Short exercise: Present the lines from the line with "You are a computer-use agent." up to and including the line with "(x=1125, y=154)" as a Markdown table with the columns Number and Content, skipping any blank lines. Leave the pictures out of the answer.

Data entries:
begin
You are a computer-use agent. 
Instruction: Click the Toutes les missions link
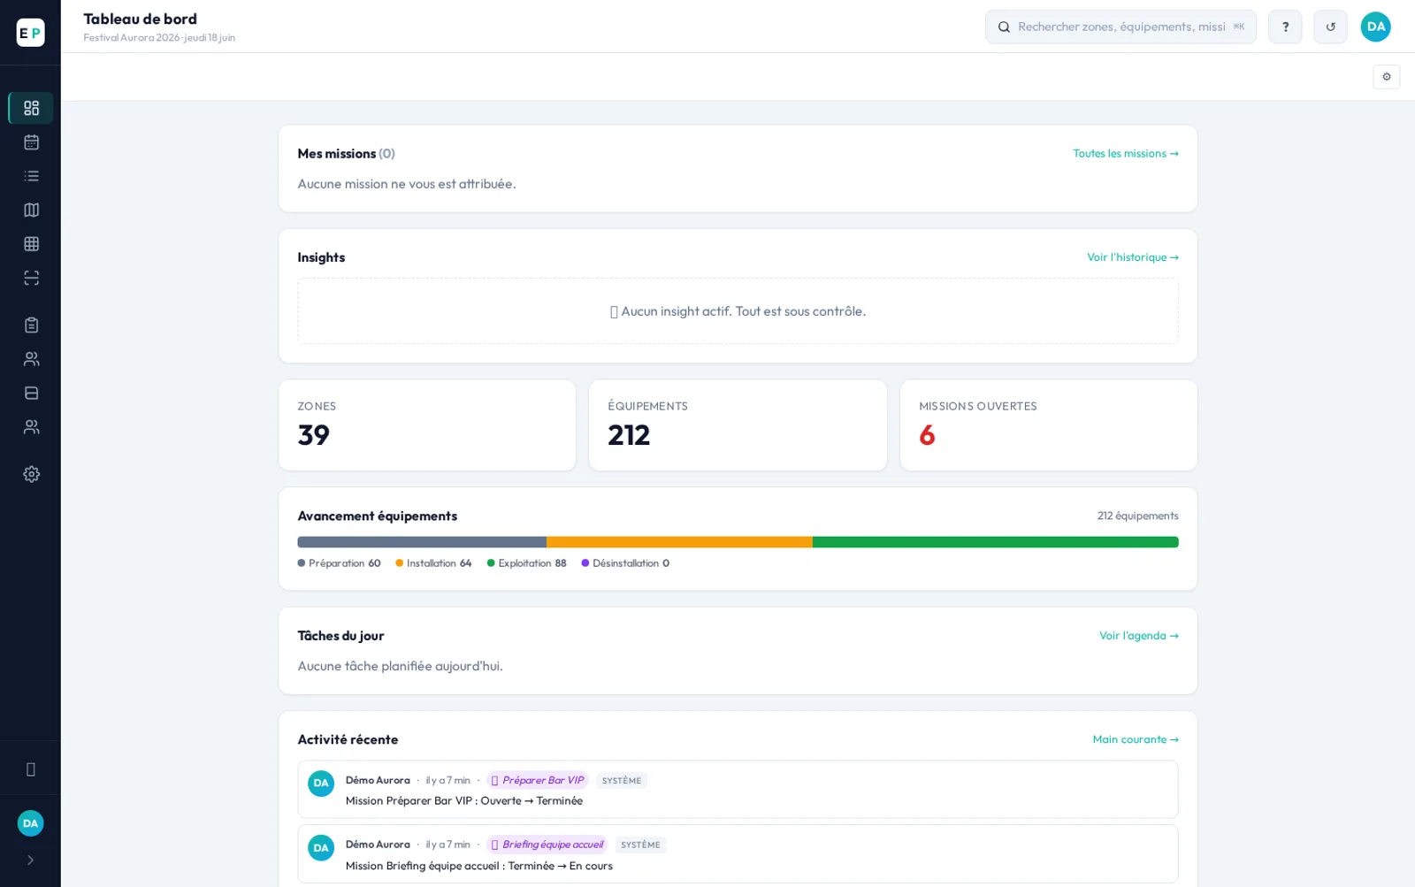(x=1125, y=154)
end
begin
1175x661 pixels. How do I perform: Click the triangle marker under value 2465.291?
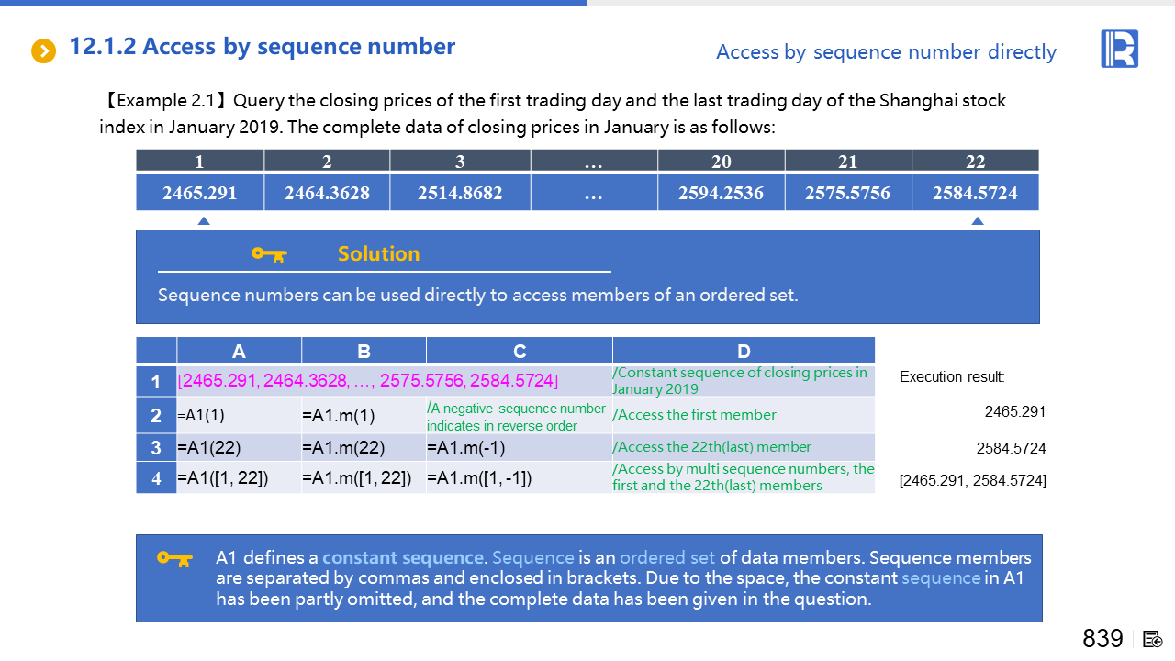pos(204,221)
end
begin
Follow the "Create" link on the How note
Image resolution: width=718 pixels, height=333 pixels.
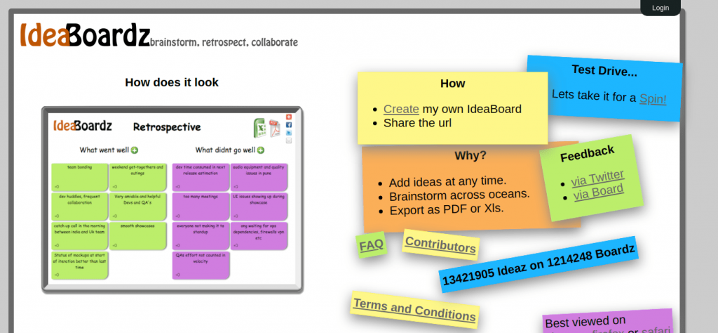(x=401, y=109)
end
Task response:
| Number | Content |
|---|---|
| 1 | You are a computer-use agent.  |
| 2 | Instruction: Click the Toutes les missions link |
| 3 | (x=1125, y=154) |